Data:
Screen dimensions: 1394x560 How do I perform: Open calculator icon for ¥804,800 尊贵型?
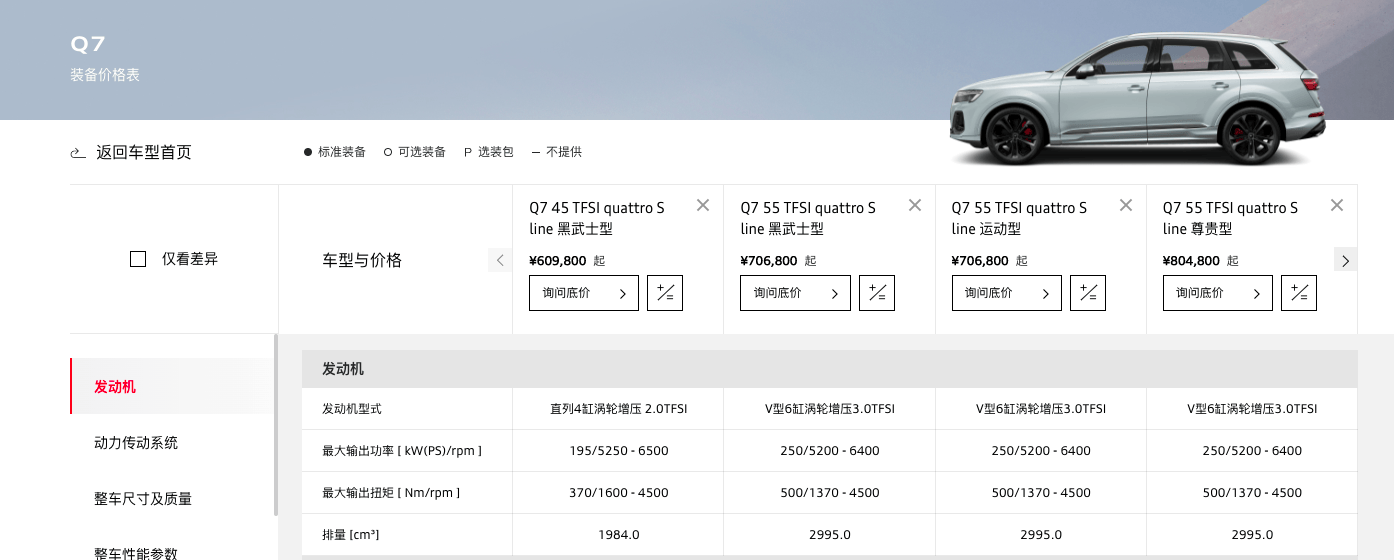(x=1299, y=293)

--

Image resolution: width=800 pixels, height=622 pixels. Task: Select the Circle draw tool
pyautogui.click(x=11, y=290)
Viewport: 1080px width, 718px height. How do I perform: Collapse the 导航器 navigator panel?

...

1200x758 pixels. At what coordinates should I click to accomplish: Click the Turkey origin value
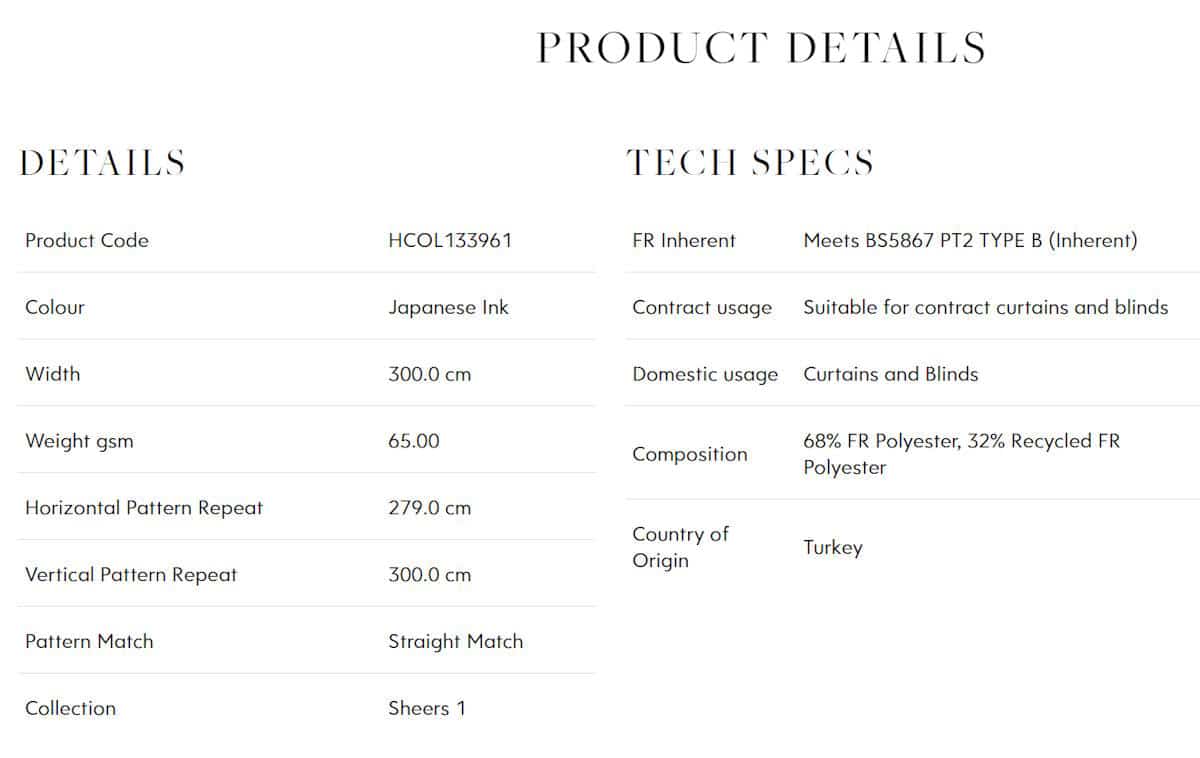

What is expected: An exact copy of the lines above, from the one containing "Image resolution: width=800" down to the one containing "Viewport: 1080px width, 718px" and including both, is the whole answer; retype it and nothing else.

Solution to this problem:
Image resolution: width=800 pixels, height=622 pixels. Task: Select the Circle draw tool
pyautogui.click(x=11, y=290)
Viewport: 1080px width, 718px height. How do I perform: Collapse the 导航器 navigator panel?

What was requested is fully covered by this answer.